Known in the scientific community as Fomitopsis pinicola, the red-belted conk is one of the only fungi whose Latin name is more exciting than its colloquial name. This saprobic polypore is also a dead-ringer for reishi. It grows in shelf-like formations from the wood of hardwoods or conifers, with a shiny red cap on top and a white to yellow pore surface underneath.
So, how can you distinguish this deceiver? Fomitopsis pinicola is perennial and sprouts a fresh pore surface each year. Essentially, a new mushroom grows around the old one. It forms a distinct red band with each passing year, which is how it gets its name. Reishi lacks this band.
Eventually, with several seasons under its red belt, the fruiting body may begin to resemble a thick hoof — this never happens with reishi. If you’re still unsure, flip the specimen over and scratch the pore surface. A reishi stains brown when bruised, while a red-belted conk doesn’t stain at all.

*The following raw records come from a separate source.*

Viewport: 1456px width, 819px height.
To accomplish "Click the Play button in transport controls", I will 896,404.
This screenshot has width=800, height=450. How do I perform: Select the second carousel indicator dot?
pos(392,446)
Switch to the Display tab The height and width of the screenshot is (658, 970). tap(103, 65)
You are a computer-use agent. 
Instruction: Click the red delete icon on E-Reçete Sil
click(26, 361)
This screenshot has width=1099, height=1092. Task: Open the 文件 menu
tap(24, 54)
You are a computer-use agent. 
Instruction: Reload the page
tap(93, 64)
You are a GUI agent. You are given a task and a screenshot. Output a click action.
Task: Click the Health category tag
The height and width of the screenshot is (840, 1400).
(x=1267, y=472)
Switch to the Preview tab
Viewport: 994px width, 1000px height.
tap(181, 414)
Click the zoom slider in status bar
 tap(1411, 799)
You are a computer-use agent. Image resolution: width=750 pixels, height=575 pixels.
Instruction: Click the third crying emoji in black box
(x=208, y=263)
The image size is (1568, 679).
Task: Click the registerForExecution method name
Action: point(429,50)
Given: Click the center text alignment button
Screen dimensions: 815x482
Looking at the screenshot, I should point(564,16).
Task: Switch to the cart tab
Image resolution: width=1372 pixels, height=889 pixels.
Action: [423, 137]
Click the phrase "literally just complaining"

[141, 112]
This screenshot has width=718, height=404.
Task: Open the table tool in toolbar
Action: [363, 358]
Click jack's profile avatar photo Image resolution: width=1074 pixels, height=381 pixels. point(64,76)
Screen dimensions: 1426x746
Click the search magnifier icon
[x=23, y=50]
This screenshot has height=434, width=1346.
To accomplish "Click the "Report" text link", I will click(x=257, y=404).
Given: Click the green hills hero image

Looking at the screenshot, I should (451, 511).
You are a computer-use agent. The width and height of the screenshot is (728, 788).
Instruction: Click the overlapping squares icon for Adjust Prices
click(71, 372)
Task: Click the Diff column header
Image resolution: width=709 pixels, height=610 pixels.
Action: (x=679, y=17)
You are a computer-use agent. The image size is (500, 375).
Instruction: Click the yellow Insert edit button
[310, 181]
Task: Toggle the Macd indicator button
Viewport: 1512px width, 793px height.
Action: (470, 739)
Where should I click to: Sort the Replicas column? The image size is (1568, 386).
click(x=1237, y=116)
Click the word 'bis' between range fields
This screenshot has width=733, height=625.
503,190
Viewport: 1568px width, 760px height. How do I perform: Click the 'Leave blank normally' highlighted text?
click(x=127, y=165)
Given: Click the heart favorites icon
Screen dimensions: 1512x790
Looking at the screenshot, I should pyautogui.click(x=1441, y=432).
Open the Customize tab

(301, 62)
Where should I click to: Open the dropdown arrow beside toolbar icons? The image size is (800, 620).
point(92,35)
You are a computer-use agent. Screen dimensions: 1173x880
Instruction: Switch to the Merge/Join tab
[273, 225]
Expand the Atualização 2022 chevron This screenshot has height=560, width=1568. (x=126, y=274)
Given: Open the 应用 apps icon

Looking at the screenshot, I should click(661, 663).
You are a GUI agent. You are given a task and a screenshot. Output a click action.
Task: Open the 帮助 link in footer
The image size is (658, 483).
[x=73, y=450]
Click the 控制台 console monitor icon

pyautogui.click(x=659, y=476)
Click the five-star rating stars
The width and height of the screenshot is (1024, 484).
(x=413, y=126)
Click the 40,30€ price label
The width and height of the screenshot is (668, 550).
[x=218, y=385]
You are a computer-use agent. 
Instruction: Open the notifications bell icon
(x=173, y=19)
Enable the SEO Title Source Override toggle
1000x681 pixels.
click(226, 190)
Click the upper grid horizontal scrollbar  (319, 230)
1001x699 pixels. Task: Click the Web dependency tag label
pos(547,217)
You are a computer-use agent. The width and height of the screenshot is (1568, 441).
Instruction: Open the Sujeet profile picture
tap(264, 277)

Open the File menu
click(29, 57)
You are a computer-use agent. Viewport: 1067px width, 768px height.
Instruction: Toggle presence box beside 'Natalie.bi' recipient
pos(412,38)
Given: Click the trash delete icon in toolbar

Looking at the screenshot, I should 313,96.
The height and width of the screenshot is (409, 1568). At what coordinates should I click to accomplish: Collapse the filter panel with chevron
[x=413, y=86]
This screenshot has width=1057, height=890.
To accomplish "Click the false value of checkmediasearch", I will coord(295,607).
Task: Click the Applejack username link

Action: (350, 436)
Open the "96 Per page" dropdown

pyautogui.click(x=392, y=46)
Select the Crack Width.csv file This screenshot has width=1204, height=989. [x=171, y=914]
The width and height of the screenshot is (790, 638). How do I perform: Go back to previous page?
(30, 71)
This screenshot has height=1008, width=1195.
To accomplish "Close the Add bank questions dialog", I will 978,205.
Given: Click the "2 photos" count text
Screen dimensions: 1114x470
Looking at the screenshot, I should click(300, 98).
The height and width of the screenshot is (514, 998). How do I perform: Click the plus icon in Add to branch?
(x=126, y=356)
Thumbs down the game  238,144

If you find it: Harvest and tincture it! People have historically used red-belted conks for its antimicrobial and immune-boosting properties. Modern investigatory research has even demonstrated its efficacy as an antitumor agent.
The resinous polypore, or Ischnoderma resinosum, occurs commonly across the nation but is more concentrated in the Midwest and Southeast. It is a saprobic bracket fungus that grows directly from wood, with a velvety brown or reddish cap and a white-ringed margin. The pore surface is tight, white, and quickly stains brown when scratched.
As you can see, this polypore shares many macroscopic features with reishi, particularly Ganoderma applanatum. However, handling the mushroom will usually set you straight. While reishi are hard and woody, resinous polypores are flexible and soft. When broken, young specimens are white inside. This is also a distinguishing feature since reishi are dark.
As resinous polypores age, they harden, and their inner flesh darkens. However, the cap will also darken with age and lose its luster. At this point, you may distinguish a resinous polypore by its lack of lacquer.
If you find it: Harvest and eat it! When young and fresh, resinous polypore is a delicious addition to stir-fries and has a beefy, meaty texture. You can use older specimens for soup stock.